Isso porque Phoebe Waller-Bridge tem uma persona tão cativante e única que é praticamente impossível não querer que ela esteja presente em todos os instantes do filme. Assim como Ford, a atriz soube trabalhar a personagem com leveza, abrindo espaço para que suas motivações e desejos mais profundos aparecessem em suas expressões, algo que se beneficia muito da abordagem de Harrison Ford em cena. Ambos são a alma e o coração de A Relíquia do Destino, servindo como pontes para o clima aventuresco, familiar e amoroso que encontramos em todos os filmes de Indiana Jones.

*O que fazer*:
Continue o trecho sobre o filme A Relíquia do Destino a partir da última frase apresentada.

*Conjunto de dados*:
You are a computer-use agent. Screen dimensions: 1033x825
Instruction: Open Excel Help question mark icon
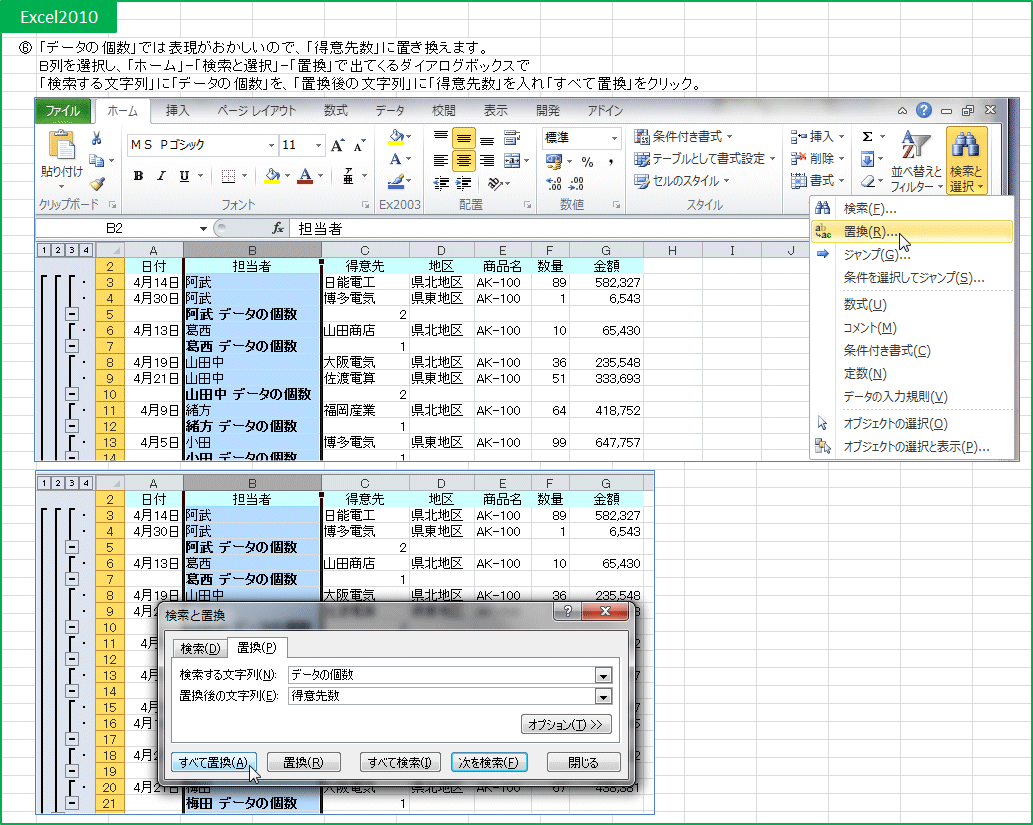tap(923, 110)
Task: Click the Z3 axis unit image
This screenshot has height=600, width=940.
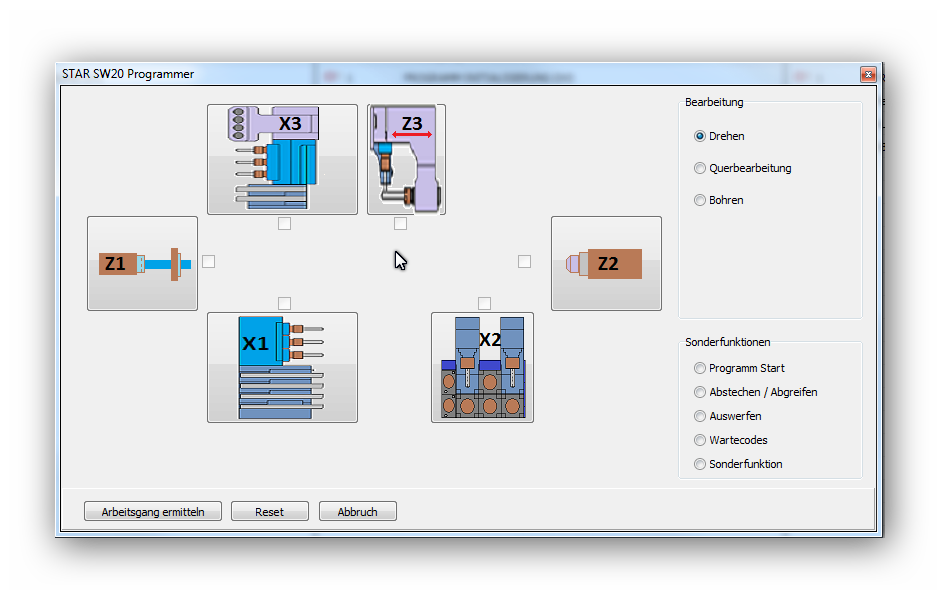Action: coord(406,159)
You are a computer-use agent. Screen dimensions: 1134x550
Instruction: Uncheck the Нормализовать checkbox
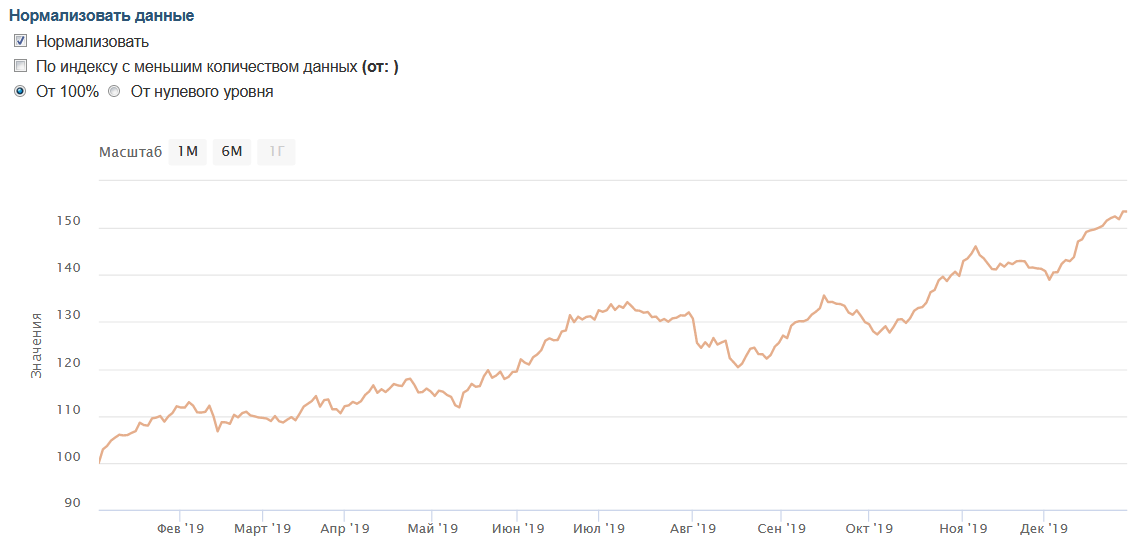click(x=20, y=42)
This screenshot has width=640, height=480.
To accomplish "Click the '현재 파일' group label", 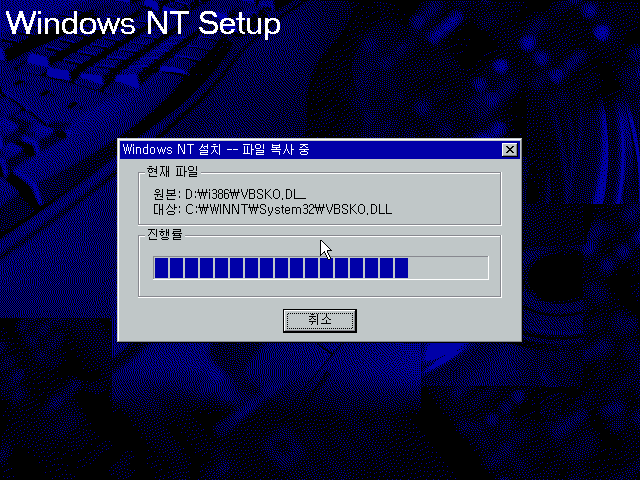I will click(x=172, y=172).
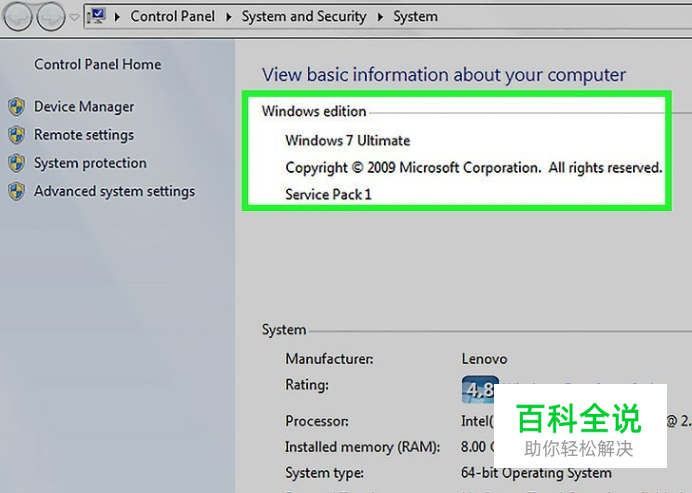The image size is (692, 493).
Task: Click the Device Manager shield icon
Action: pyautogui.click(x=16, y=107)
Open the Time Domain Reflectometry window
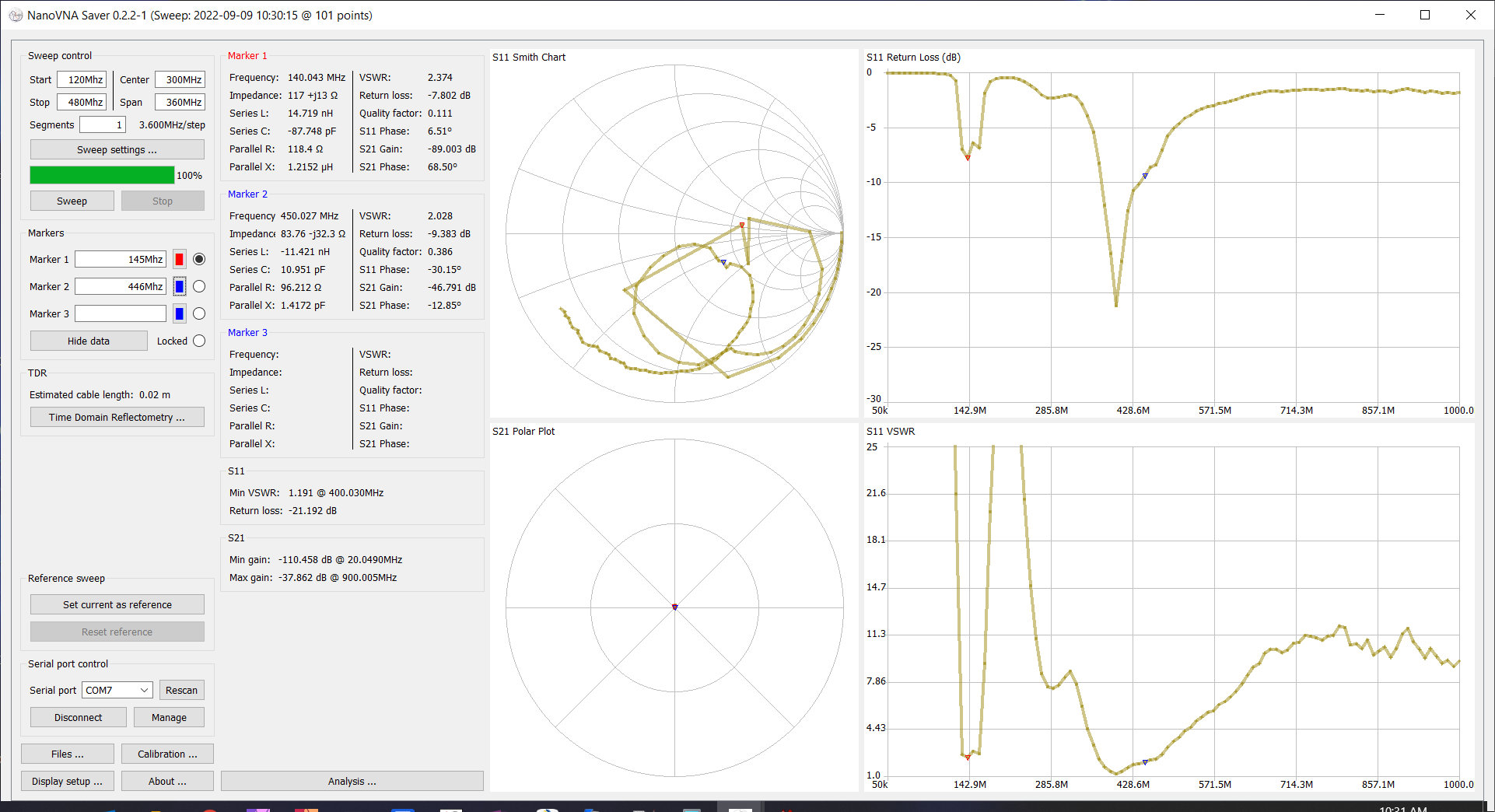This screenshot has width=1495, height=812. click(117, 418)
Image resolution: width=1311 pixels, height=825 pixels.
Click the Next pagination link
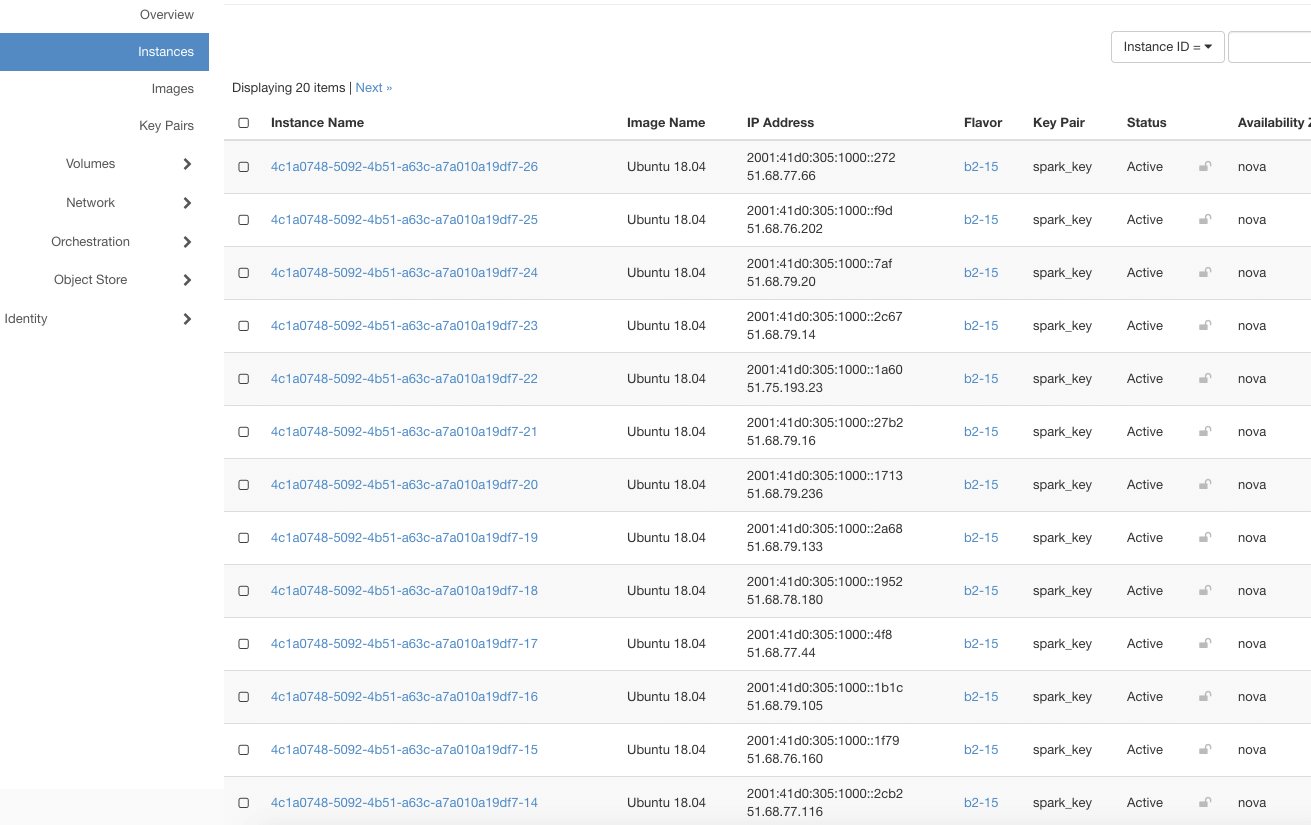373,88
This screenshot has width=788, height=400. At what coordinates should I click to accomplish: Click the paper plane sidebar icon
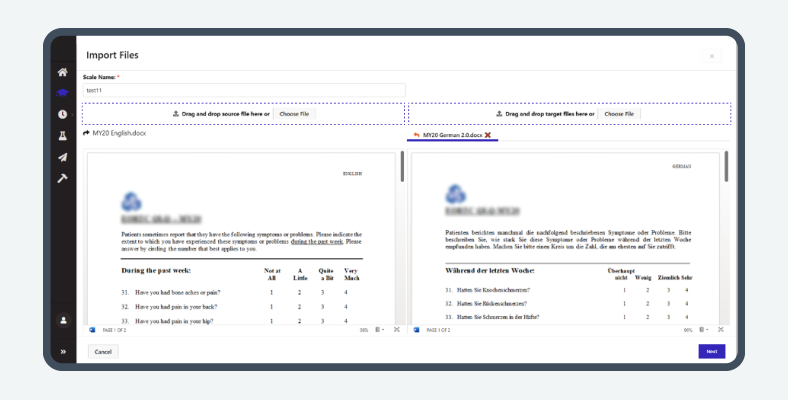62,157
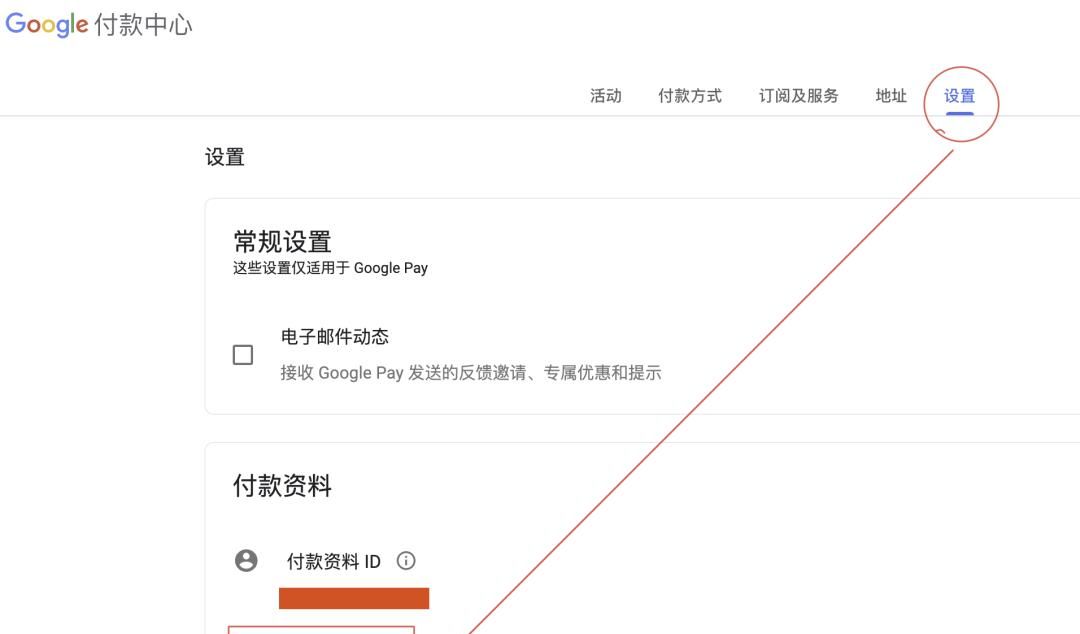Click the 常规设置 section heading
The image size is (1080, 634).
282,242
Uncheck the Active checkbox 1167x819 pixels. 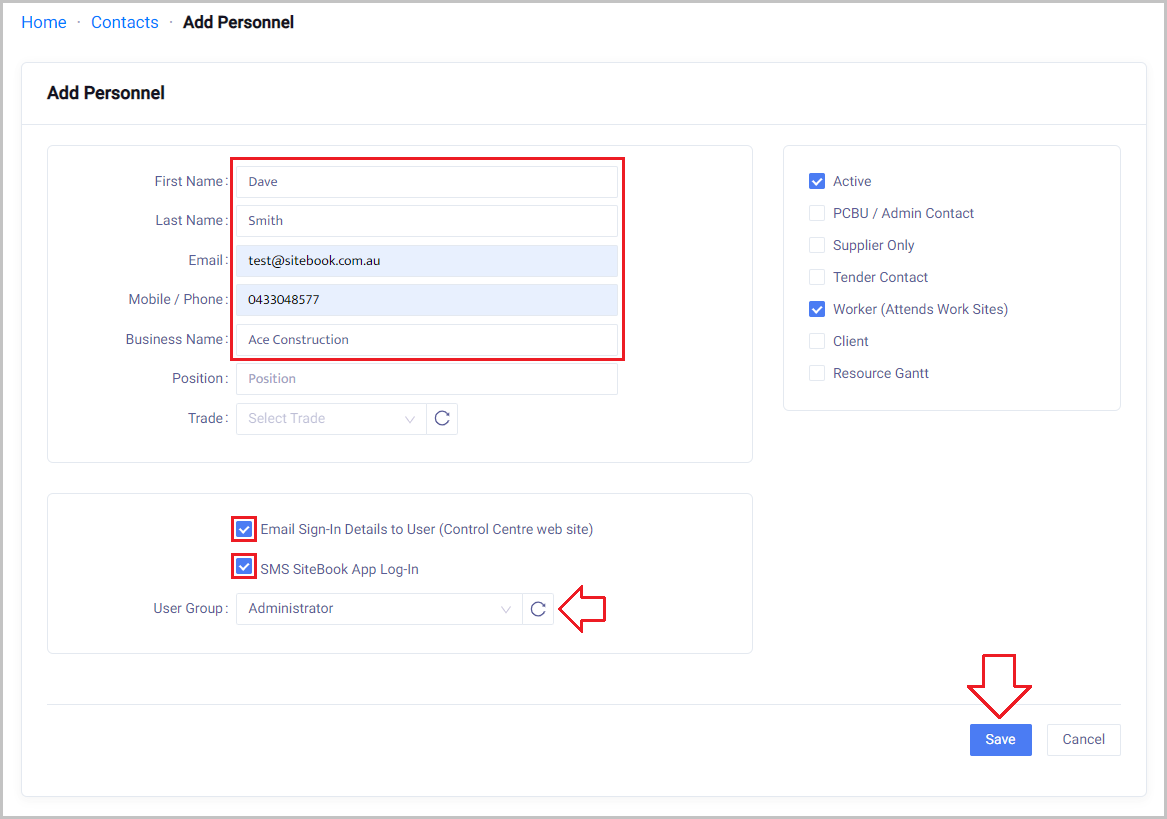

*Resposta da tarefa*:
Mas, como nada nessa vida é perfeito, o quinto filme da franquia tem lá seus problemas. Visualmente falando, o longa sofre com uma falta de inventividade que deixa muito a desejar, sem contar que, por mais bem-feita que uma computação gráfica possa parecer, rejuvenescer atores em tela faz com que tais momentos pareçam tão artificiais que é praticamente impossível sentir qualquer apreço por aquilo. Prefiro mil vezes ver Harrison Ford no auge de seus 80 anos solucionando mistérios e destruindo simbologias estadunidenses do que ter a falsa ideia de que podemos reviver o passado.
São escolhas narrativas, claro, e felizmente o jovem Jones é usado apenas para contextualizar a premissa do filme. Contudo, o que mais incomoda em Indiana Jones e a Relíquia do Destino é justamente essa ausência, que transborda até mesmo na direção. Afinal, por mais que James Mangold faça um bom trabalho, só existe um único Steven Spielberg nesse mundo, e foi este último quem conseguiu criar ambientações e sequências tão majestosas que, sem dúvida, colaboraram para colocar o nome de Indiana Jones no imaginário popular.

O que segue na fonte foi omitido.